Extracted material: Begin

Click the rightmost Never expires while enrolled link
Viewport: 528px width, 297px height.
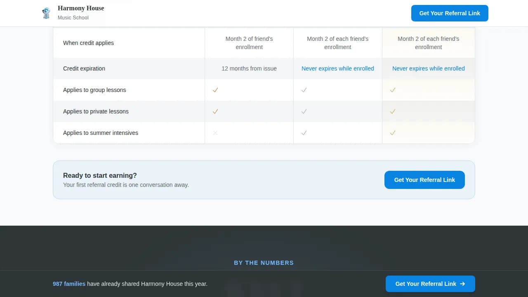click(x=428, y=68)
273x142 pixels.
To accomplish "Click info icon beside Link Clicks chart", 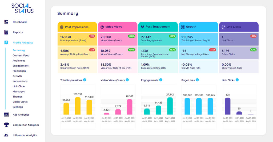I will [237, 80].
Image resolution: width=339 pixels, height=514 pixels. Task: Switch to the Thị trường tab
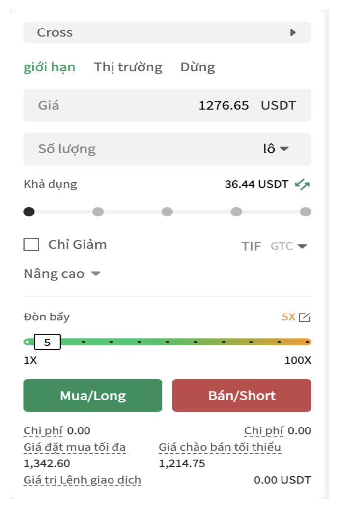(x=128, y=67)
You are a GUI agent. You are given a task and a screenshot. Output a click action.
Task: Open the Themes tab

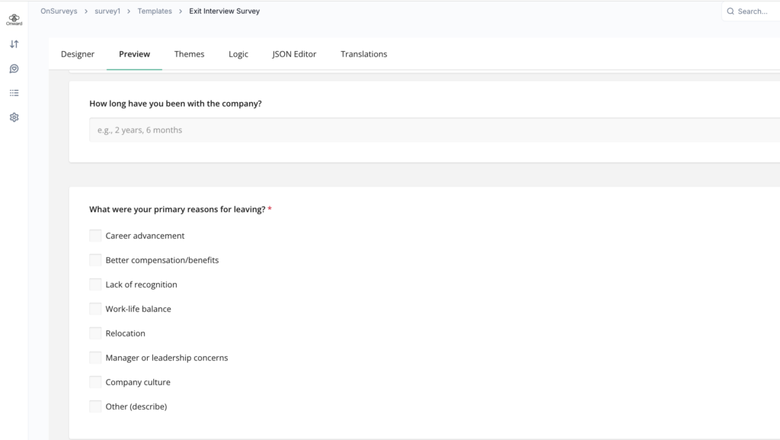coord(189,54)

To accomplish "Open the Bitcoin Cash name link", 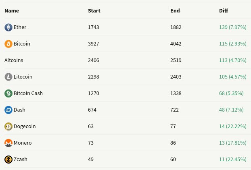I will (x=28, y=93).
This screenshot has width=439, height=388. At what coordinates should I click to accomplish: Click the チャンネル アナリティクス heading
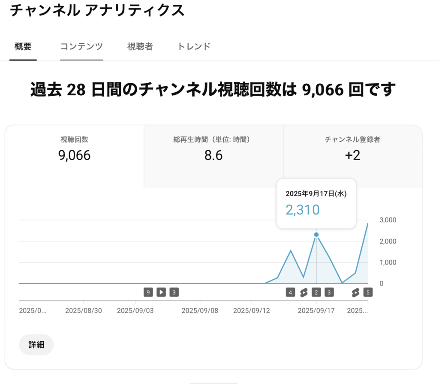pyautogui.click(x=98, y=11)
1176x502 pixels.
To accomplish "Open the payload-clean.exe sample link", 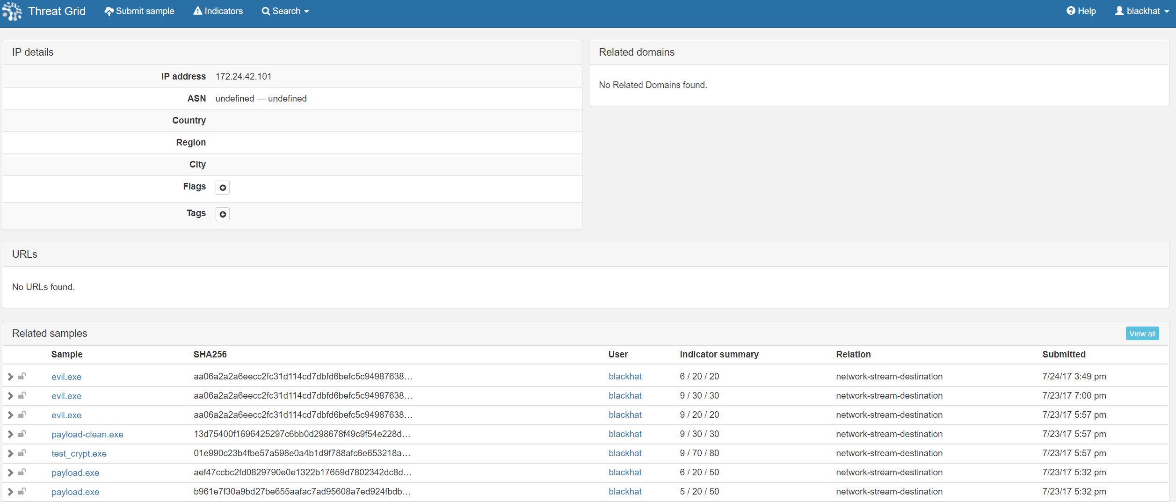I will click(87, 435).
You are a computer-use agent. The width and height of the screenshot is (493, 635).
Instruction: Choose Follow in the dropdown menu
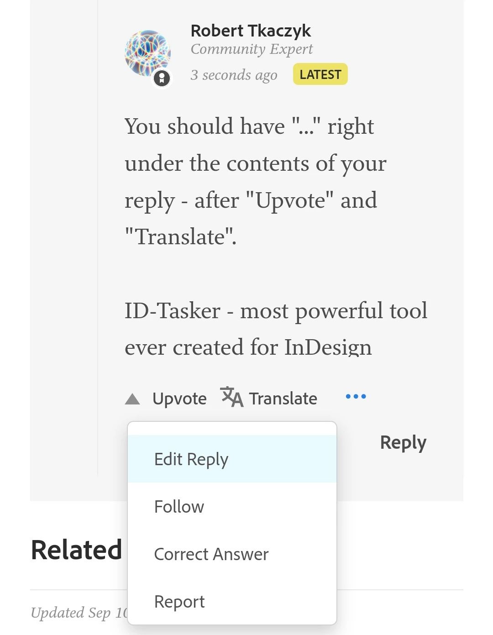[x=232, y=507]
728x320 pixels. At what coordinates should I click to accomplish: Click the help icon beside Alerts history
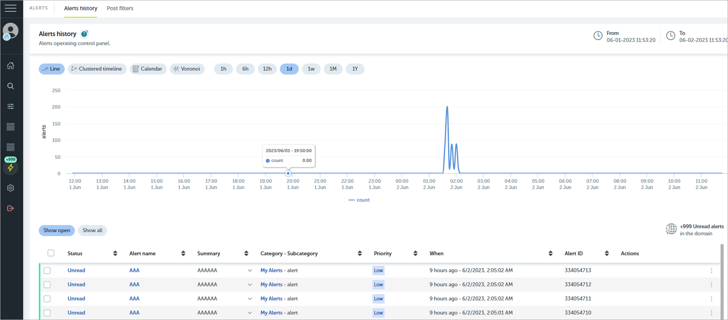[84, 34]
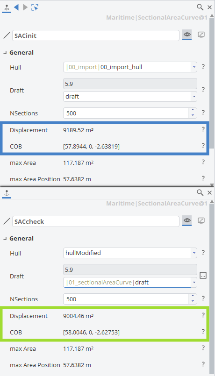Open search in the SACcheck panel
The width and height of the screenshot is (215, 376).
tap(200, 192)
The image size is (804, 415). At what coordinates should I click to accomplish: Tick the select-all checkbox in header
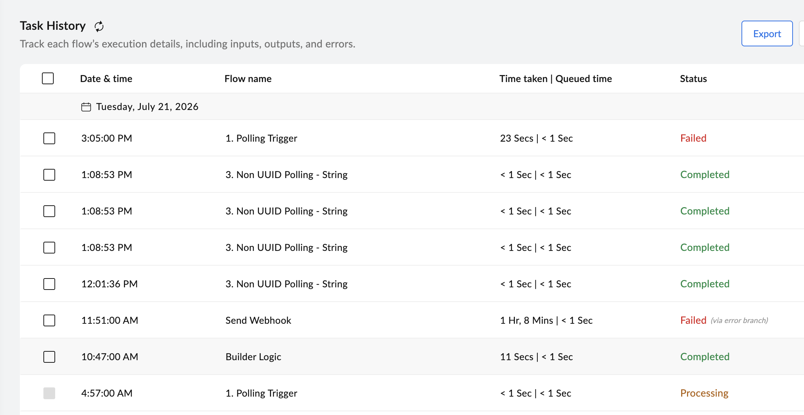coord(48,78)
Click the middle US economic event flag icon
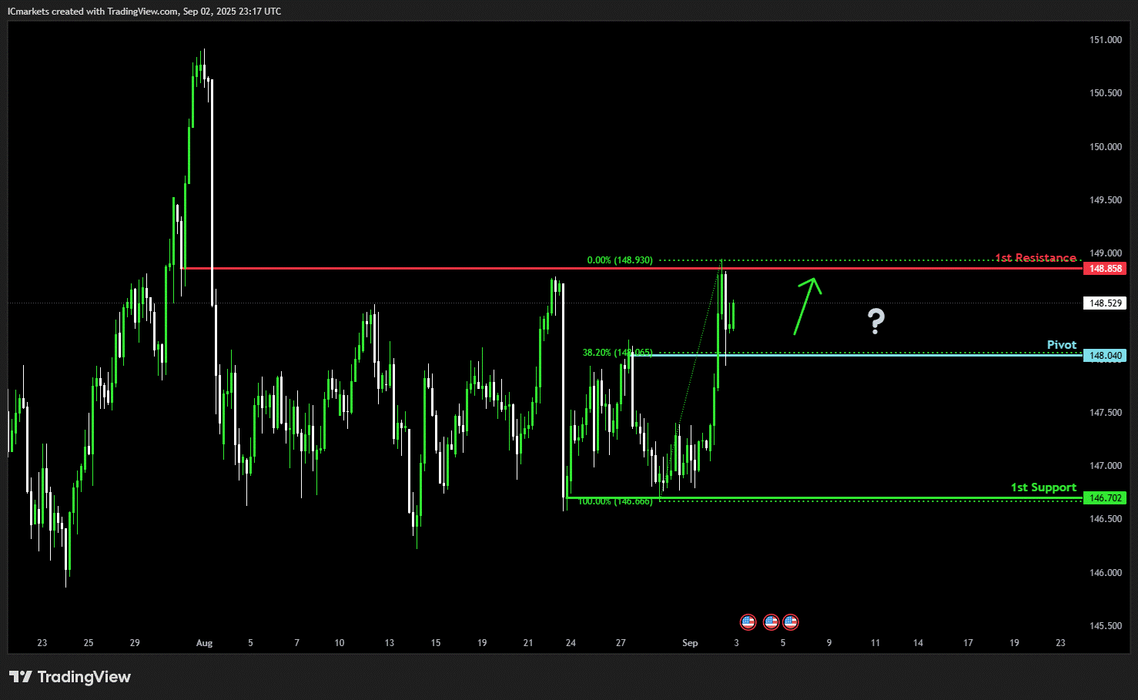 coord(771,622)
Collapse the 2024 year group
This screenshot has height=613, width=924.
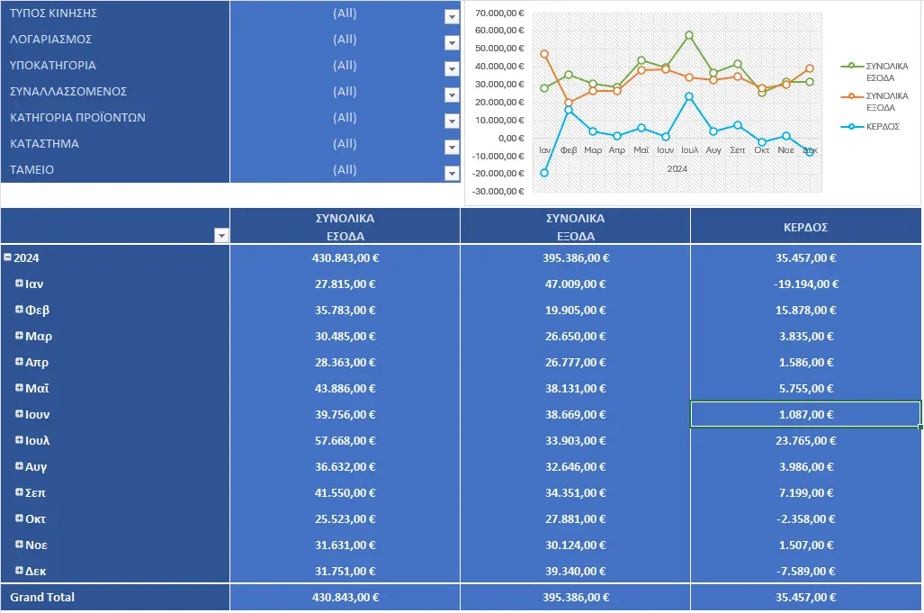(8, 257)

Extracted material: End
Extracted material: Begin

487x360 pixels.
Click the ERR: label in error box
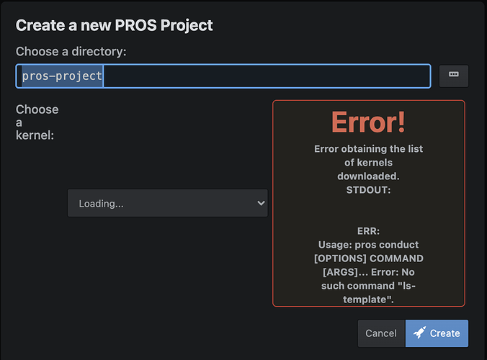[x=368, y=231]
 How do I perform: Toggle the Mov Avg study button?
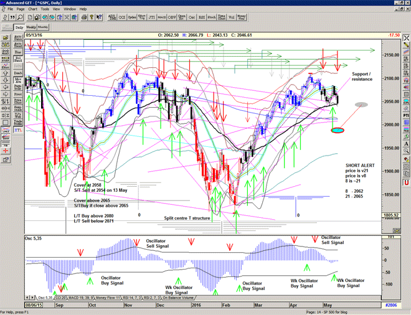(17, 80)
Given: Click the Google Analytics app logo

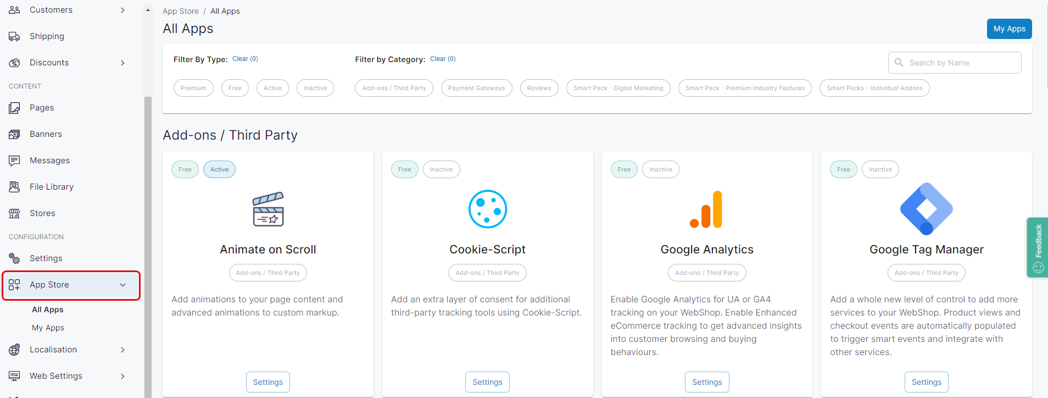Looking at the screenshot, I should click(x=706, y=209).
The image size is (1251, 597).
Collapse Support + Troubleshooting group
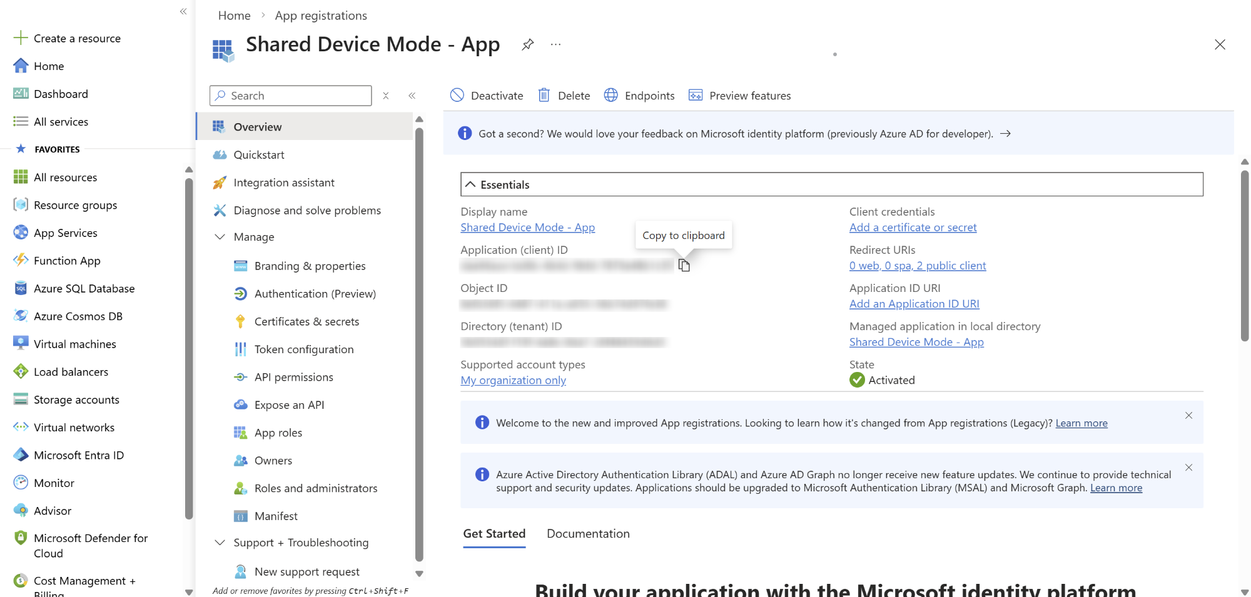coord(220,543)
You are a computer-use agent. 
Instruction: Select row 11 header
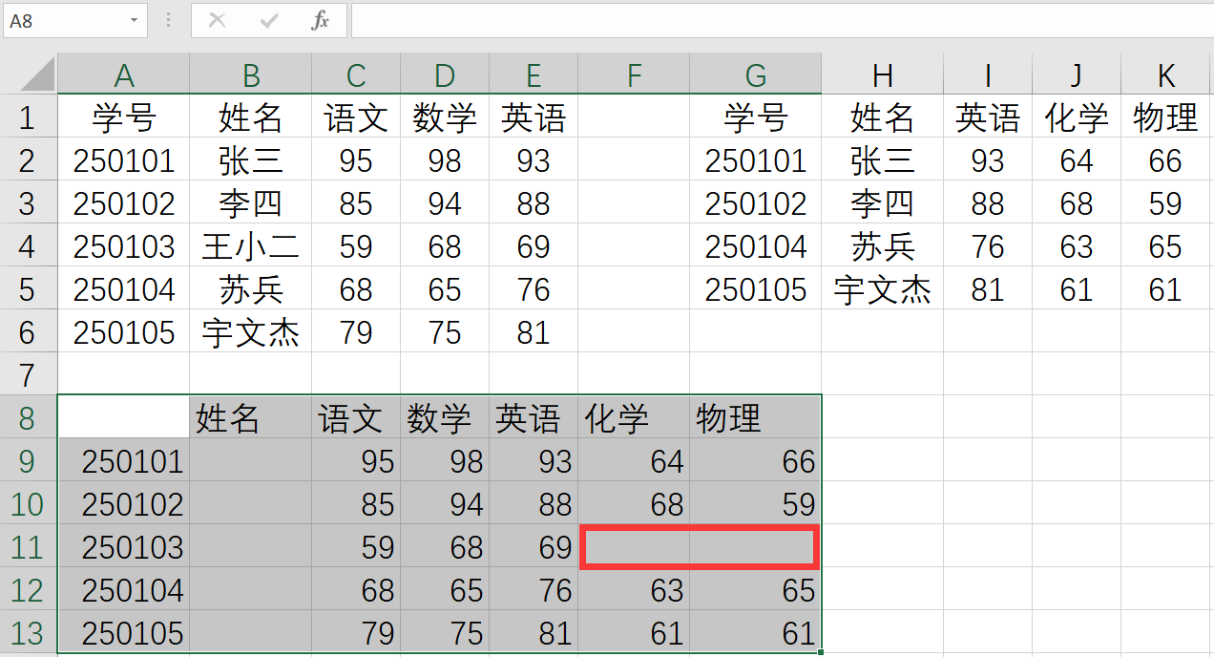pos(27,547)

Extracted material: End

### Task to carry out
Using the records above, report how many lines include "computer", with no words around the number.

### Task response
2